Source document start

Both are significant to the Church. The second is significant to me in a very personal way that happens to tie the two things together so that they are actually related.
The subject of Gestis Verbisque is sacramental validity; specifically, this DDF “Note” sets about to correct the horrible abuse of tampering with the proper form, matter, and intention that are requisite for the minister to confect a Christian sacrament validly. The document explicitly references the sad fact that there were putative “priests” who discovered, after they had been in active ministry for some time, that they had been invalidly baptized. We mentioned two of these cases shortly after they were made public: Father Matthew Hood, and Father Zachary Boazman. In each of these cases, a deacon had taken it upon himself to use invalid baptismal formulae — a grave sin, even if it had not actually invalidated the sacrament, which, sadly, it did in these cases. Of course, these men, who had been functioning as priests for years, were not actually priests. They had to be baptized, confirmed, and then ordained, first to the diaconate, then, to the priesthood. The pastoral nightmare this caused was a genuine scandal.
Monsignor Arthur Burton Calkins, besides being a Mariologist and Official of the Holy See, was the parish priest who baptized me in 1970. How do he and his death connect to Gestis Verbisque? In the early 1990’s, I was informed of Modernist liturgical “experimentation,” of the sort mentioned above, having come into vogue in progressive circles around the very time I was baptized in 1970.
Years later, I very providentially learned that Monsignor Calkins was an Official of the Pontifical Commission Ecclesia Dei, so I wrote him with my concerns, enclosing a copy of my baptismal certificate with his name and signature on it.
Here, in part, is what I wrote:
As I write you, I am looking at my baptismal certificate from St. Edward the Confessor Church in Metairie, Louisiana. It is signed by the pastor, Father Ray Hebert, who testified that you, Father Arthur B. Calkins, baptized me on July 5, 1970. My name on the certificate is Louis Paul Villarrubia. I mention that because, in 1993, I entered religious life, taking the name Brother André Marie.

Source document end
Given information start

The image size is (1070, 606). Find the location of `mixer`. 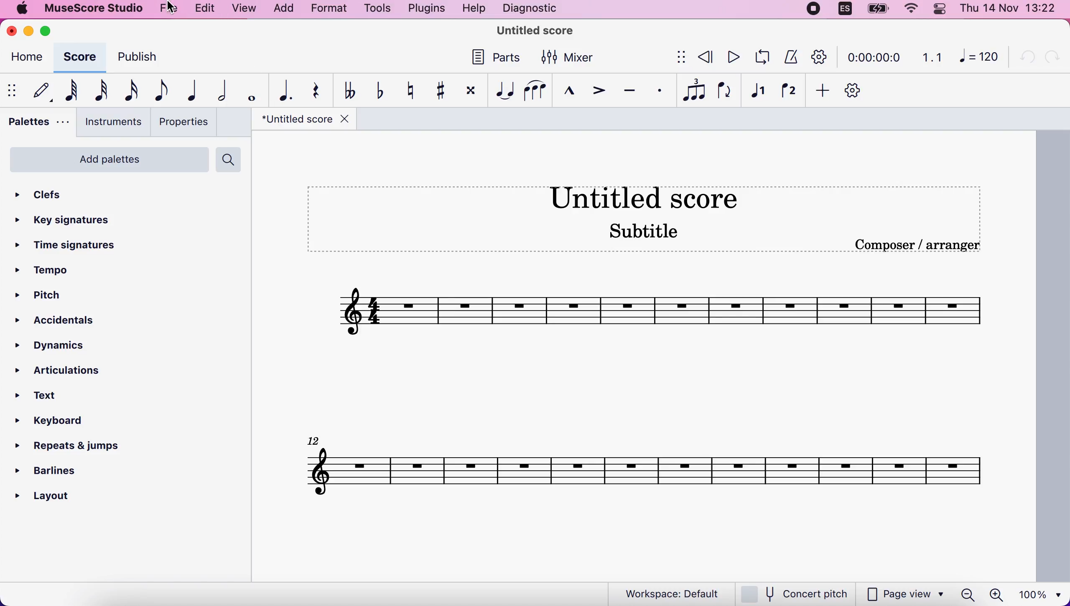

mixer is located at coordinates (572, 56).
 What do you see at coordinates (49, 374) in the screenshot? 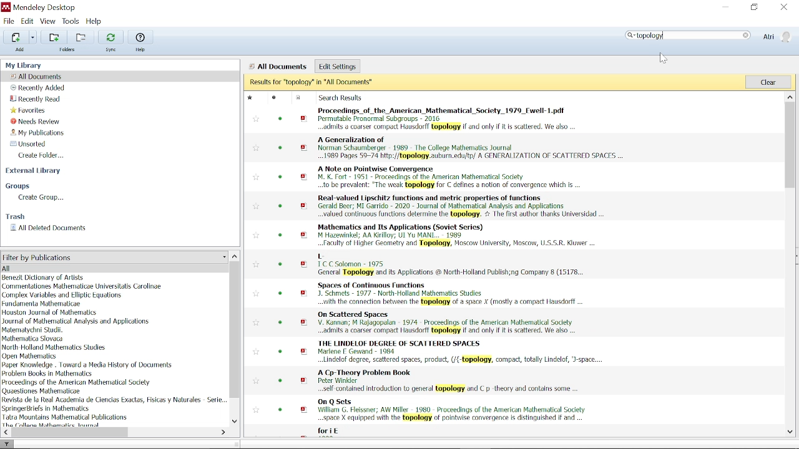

Given information end

▶ _Task to carry out_: Translate this sentence from the piece on Gestis Verbisque into Spanish: "Monsignor Arthur Burton Calkins, besides being a Mariologist and Official of the Holy See, was the parish priest who baptized me in 1970."

▶ _Final result_: Monseñor Arthur Burton Calkins, además de ser mariólogo y oficial de la Santa Sede, fue el párroco que me bautizó en 1970.